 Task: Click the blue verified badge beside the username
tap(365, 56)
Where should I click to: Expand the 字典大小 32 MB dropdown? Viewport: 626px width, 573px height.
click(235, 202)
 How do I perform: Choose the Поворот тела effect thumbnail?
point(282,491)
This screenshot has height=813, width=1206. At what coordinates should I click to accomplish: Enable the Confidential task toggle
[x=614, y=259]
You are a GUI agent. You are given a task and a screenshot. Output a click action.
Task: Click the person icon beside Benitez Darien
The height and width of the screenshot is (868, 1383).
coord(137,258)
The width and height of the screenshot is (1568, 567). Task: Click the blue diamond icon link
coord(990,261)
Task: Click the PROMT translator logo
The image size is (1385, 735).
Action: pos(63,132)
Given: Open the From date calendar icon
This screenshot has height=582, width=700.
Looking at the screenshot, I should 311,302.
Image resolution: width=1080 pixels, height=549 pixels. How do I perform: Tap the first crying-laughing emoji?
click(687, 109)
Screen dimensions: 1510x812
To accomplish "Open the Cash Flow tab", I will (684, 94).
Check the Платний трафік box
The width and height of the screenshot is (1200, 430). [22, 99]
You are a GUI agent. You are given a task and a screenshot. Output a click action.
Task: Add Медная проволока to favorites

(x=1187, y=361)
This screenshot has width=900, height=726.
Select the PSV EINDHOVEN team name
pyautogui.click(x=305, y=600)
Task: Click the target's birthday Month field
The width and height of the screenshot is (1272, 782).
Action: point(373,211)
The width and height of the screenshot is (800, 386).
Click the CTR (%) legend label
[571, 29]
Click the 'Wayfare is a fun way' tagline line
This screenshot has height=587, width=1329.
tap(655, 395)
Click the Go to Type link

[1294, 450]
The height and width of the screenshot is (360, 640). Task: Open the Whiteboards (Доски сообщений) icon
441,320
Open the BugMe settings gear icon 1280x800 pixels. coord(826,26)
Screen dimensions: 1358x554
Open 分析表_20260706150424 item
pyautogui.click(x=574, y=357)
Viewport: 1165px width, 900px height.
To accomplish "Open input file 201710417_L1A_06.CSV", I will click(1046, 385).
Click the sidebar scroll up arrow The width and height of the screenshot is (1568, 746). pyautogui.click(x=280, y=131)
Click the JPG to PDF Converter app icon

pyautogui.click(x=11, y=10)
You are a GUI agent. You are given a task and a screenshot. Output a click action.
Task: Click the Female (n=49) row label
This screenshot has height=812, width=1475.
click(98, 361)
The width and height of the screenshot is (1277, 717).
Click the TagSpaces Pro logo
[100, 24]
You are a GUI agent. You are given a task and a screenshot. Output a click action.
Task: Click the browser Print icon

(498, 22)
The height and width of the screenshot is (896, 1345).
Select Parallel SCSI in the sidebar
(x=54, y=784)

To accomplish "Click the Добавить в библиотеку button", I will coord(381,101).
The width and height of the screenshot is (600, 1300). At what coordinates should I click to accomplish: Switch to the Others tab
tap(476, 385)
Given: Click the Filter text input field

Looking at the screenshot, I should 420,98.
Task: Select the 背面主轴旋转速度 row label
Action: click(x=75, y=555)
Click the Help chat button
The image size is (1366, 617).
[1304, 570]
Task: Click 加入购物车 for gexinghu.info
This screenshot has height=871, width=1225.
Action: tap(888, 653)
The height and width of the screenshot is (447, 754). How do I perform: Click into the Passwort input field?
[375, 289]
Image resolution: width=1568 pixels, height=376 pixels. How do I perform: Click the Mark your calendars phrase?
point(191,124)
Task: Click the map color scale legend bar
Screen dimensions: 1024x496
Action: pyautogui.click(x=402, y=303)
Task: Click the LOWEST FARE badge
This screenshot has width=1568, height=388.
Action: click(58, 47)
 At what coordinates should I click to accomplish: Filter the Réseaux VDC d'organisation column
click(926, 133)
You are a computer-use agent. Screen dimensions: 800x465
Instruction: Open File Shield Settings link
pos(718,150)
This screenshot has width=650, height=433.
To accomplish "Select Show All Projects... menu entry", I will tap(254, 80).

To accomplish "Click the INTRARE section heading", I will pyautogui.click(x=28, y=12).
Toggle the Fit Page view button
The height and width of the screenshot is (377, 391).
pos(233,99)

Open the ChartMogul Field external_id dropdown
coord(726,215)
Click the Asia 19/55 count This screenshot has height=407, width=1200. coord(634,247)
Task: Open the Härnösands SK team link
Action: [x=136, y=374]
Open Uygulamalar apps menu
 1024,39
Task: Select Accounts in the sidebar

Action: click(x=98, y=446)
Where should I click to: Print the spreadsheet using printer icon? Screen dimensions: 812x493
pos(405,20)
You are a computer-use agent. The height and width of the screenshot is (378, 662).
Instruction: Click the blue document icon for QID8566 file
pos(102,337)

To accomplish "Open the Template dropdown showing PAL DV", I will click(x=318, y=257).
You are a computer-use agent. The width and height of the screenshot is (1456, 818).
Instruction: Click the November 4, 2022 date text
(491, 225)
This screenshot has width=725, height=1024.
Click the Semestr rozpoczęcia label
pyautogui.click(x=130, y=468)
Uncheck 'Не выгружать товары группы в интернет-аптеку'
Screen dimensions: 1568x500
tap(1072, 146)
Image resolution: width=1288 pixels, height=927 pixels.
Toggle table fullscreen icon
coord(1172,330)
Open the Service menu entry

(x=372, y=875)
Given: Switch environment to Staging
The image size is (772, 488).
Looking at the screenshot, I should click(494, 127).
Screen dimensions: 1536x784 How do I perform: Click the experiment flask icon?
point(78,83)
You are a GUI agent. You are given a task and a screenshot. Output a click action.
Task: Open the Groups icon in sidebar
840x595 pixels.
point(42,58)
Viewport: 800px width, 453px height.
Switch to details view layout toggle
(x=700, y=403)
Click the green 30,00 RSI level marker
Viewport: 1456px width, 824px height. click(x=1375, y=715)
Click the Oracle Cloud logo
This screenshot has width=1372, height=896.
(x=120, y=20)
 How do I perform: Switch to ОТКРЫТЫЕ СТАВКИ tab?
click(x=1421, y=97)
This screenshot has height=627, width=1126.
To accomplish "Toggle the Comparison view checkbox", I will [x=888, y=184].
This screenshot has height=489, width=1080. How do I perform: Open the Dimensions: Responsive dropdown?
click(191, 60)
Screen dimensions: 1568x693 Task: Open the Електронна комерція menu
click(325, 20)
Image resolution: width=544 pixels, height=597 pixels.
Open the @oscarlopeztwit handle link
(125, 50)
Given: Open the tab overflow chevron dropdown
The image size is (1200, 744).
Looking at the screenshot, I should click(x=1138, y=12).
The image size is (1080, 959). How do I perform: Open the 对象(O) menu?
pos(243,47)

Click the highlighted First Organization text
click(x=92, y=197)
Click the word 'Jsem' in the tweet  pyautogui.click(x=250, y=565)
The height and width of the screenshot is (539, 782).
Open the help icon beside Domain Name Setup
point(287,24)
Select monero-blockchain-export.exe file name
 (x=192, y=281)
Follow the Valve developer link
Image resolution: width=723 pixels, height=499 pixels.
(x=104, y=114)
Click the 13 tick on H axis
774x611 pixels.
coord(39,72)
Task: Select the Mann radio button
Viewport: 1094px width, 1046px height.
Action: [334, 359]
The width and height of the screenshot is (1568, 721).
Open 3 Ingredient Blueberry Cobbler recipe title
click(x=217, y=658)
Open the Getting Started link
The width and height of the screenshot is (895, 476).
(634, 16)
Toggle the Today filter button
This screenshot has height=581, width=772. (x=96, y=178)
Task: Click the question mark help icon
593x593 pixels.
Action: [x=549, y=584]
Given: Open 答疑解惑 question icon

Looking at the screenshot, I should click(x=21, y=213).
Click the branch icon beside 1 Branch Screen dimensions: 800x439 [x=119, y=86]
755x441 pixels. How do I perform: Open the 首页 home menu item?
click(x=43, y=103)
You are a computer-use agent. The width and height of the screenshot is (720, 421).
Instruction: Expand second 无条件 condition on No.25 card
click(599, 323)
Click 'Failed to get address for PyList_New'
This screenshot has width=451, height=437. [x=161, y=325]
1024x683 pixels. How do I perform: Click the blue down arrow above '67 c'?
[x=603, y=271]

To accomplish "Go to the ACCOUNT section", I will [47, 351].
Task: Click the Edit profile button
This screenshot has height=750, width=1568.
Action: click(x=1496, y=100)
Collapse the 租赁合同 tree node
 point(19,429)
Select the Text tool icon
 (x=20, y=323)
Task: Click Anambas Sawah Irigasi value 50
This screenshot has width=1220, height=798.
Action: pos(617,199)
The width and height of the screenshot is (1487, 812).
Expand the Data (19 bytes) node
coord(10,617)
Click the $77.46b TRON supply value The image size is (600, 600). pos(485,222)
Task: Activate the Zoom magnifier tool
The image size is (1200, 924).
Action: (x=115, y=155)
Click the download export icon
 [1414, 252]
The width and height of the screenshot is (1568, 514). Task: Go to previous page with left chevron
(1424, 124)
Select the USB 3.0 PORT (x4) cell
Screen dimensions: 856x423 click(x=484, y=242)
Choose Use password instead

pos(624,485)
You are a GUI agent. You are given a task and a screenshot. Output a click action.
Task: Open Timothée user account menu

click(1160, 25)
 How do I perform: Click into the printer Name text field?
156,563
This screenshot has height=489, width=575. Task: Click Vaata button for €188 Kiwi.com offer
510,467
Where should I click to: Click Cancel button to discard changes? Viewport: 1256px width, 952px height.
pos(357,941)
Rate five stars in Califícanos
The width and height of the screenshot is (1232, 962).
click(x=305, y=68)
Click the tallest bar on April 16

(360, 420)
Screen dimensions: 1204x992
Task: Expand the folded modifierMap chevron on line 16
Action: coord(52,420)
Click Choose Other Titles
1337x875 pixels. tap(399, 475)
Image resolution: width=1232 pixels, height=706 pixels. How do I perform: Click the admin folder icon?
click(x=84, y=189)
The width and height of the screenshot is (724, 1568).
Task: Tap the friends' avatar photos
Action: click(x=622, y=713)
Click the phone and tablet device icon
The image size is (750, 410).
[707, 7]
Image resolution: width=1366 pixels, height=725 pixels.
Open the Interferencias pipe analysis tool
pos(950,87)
###
[EXERCISE] Report every line of the material above in which "will" appears.

[RESULT]
To accomplish "Open the Cash Flow tab", I will (684, 94).
To accomplish "Open input file 201710417_L1A_06.CSV", I will click(1046, 385).
To accomplish "Click the Добавить в библиотеку button", I will coord(381,101).
To accomplish "Select Show All Projects... menu entry", I will tap(254, 80).
To accomplish "Click the INTRARE section heading", I will pyautogui.click(x=28, y=12).
To accomplish "Open the Template dropdown showing PAL DV", I will click(x=318, y=257).
To accomplish "Toggle the Comparison view checkbox", I will [x=888, y=184].
To accomplish "Go to the ACCOUNT section", I will [47, 351].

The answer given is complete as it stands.